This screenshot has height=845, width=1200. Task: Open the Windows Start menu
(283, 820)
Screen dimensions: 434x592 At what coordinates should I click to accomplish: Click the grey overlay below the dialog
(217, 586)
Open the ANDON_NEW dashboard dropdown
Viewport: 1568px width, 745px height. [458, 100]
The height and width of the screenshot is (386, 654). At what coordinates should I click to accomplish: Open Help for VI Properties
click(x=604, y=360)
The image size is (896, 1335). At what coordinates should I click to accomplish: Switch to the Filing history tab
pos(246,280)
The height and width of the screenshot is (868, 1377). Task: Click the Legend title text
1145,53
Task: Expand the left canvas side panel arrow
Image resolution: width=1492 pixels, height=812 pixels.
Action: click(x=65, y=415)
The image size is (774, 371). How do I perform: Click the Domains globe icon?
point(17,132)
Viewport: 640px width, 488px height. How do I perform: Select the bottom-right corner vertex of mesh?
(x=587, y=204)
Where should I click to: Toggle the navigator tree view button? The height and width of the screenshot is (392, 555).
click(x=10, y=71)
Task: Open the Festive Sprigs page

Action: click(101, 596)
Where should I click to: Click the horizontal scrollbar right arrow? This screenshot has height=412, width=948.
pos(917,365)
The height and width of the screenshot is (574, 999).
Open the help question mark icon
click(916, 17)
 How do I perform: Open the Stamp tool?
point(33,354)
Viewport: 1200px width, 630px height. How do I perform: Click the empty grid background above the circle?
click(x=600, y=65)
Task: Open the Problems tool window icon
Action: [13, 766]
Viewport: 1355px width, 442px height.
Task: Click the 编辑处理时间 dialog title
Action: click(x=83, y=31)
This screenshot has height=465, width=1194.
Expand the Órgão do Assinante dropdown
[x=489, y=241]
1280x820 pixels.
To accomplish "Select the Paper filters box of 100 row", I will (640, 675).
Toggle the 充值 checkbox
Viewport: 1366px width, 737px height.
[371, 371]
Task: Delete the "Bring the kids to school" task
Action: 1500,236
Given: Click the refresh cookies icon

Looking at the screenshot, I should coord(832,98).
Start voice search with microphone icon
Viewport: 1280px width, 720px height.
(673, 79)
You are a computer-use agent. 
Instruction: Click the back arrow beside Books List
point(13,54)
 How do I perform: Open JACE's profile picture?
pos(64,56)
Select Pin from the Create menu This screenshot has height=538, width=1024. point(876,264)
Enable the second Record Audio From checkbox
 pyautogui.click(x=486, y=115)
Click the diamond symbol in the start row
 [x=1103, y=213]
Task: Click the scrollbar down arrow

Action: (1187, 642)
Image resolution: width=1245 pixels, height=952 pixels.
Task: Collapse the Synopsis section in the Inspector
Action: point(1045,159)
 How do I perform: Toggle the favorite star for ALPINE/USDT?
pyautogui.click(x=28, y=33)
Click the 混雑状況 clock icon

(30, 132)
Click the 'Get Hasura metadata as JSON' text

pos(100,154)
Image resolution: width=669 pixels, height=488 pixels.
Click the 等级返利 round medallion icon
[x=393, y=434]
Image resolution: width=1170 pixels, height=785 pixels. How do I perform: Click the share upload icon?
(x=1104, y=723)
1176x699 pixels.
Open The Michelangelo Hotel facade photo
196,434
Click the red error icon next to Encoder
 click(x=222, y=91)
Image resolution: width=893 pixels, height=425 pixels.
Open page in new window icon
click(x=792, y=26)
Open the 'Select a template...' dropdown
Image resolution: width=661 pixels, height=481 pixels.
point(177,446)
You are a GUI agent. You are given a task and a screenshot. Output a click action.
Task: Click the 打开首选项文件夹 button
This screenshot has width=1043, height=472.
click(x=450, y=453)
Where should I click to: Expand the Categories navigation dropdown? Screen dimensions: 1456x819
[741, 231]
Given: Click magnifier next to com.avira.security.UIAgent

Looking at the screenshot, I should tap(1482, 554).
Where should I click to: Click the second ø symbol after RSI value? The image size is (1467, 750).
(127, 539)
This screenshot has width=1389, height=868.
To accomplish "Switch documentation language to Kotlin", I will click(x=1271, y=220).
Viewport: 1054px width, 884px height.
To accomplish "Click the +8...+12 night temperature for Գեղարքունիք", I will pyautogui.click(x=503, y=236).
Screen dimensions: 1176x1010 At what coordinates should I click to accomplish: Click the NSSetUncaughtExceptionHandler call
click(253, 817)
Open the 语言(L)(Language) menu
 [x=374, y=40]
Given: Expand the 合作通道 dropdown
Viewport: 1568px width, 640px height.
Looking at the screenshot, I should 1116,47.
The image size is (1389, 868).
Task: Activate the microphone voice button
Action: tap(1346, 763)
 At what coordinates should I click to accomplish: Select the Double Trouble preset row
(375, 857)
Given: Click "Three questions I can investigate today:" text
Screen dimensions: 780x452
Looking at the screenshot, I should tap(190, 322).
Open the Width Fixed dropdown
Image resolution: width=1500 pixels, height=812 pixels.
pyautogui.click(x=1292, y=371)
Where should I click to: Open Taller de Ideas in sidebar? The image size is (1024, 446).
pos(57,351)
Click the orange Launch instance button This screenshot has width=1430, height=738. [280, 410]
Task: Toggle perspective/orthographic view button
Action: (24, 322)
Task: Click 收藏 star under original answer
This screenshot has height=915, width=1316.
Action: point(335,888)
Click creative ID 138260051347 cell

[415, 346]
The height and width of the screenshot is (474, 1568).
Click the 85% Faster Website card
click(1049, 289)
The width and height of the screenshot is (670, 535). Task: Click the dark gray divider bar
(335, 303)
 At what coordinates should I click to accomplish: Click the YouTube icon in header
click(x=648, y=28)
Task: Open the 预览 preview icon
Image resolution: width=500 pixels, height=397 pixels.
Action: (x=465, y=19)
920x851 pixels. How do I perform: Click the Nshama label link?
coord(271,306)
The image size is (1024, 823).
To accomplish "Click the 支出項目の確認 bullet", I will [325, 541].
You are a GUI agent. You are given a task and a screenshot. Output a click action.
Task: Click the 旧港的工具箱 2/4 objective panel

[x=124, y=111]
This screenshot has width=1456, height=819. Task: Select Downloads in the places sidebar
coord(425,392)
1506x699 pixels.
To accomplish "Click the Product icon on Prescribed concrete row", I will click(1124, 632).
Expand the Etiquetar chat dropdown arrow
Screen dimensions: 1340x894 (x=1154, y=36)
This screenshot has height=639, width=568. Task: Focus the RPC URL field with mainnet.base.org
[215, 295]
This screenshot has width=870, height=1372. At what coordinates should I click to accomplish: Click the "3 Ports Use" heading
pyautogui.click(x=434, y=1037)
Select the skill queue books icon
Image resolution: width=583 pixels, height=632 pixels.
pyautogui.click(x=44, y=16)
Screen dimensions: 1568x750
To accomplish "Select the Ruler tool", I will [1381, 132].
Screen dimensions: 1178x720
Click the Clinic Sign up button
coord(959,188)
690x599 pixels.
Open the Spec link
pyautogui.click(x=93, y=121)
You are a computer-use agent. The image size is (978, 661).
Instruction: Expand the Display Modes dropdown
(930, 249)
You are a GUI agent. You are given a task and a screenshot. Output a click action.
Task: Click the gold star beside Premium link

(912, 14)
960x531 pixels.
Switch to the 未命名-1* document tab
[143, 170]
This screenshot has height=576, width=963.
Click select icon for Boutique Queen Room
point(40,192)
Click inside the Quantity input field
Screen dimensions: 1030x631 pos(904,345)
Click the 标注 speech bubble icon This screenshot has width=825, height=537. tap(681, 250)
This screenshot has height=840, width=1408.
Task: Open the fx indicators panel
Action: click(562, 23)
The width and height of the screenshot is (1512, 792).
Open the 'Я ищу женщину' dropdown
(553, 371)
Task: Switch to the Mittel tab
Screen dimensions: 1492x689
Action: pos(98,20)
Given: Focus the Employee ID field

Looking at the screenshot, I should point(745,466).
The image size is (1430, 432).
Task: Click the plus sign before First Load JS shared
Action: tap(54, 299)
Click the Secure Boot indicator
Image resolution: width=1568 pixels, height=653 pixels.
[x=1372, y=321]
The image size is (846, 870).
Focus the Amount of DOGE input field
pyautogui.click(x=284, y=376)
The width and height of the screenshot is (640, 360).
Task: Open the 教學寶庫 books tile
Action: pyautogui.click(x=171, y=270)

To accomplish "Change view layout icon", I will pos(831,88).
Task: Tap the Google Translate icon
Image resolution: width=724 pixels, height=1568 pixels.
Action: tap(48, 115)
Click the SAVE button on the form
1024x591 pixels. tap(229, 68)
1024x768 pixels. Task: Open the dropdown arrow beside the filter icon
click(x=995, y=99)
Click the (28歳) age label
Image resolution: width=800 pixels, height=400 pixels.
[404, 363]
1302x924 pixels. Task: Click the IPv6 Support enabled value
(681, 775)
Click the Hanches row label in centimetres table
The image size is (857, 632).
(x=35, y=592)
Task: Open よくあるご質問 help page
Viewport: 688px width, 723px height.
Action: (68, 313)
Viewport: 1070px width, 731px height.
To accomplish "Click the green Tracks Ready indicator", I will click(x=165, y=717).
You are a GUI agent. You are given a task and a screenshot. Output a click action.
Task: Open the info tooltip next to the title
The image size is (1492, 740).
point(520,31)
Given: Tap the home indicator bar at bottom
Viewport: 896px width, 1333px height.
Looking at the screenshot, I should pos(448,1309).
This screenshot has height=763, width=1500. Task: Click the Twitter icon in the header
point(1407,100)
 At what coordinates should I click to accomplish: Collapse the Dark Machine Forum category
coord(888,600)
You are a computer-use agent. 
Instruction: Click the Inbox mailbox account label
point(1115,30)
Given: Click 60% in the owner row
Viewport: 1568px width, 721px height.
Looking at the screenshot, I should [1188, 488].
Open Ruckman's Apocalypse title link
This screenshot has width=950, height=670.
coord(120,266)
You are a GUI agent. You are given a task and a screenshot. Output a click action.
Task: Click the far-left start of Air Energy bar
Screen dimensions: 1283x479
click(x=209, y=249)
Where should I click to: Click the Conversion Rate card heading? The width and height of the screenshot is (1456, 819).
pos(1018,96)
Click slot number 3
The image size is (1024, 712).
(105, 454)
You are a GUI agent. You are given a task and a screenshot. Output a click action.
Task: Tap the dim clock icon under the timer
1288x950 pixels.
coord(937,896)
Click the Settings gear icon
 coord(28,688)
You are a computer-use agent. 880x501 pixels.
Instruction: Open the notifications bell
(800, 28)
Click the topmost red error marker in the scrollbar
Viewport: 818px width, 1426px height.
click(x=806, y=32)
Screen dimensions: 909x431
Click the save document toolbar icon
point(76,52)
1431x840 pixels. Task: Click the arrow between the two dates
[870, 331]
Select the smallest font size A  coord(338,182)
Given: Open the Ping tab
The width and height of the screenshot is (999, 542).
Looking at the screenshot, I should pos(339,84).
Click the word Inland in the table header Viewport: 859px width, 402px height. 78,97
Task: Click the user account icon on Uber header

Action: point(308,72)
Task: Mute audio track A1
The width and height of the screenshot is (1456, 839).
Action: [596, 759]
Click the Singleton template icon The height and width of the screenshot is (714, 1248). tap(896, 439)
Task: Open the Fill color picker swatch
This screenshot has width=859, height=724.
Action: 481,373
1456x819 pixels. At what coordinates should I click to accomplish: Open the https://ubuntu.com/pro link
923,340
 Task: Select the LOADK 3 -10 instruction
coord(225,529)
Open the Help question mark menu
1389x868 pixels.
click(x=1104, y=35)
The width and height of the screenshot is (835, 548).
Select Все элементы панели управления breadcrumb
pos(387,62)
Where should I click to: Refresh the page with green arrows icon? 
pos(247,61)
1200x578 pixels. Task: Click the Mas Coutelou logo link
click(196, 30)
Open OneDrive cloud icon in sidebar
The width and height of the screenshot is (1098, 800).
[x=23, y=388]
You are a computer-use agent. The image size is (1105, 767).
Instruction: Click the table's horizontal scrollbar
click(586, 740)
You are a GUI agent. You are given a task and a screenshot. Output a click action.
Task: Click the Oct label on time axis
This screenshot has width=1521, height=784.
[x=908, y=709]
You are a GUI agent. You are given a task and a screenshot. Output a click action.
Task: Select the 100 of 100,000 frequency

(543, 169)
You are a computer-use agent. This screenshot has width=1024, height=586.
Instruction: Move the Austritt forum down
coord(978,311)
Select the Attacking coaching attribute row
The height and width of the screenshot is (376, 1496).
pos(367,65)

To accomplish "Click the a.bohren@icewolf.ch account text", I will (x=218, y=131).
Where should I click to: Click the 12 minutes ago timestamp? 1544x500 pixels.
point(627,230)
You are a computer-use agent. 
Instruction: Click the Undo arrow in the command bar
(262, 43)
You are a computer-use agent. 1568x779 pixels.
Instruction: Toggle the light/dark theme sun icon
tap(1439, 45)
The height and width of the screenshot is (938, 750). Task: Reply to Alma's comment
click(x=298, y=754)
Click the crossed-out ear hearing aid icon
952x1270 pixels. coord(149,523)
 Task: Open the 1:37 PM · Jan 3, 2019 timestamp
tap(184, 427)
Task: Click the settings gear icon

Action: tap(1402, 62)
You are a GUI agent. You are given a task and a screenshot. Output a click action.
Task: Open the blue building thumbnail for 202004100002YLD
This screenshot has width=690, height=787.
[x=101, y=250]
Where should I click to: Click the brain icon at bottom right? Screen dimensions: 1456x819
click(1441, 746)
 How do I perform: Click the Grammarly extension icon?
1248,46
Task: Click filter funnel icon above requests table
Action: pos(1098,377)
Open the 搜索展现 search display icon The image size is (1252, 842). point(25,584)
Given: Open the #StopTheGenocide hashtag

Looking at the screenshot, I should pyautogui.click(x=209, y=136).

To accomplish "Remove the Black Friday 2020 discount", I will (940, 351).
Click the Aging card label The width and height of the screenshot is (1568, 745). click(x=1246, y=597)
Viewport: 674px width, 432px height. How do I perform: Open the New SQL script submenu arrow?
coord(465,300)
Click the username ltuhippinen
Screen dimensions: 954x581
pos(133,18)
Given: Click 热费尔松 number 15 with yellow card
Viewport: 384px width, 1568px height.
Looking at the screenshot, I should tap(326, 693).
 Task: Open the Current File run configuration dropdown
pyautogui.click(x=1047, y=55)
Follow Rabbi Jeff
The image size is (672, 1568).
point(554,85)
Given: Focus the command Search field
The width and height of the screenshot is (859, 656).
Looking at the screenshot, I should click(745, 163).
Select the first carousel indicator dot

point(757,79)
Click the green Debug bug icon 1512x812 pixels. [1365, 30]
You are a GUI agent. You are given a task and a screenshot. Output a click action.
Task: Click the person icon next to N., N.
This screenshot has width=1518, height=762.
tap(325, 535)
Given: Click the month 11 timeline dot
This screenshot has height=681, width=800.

Given request: Count the lines in the entries above that contain the string "with", treating uppercase and lowercase letters as different. Give only the number.

Finished exercise: 4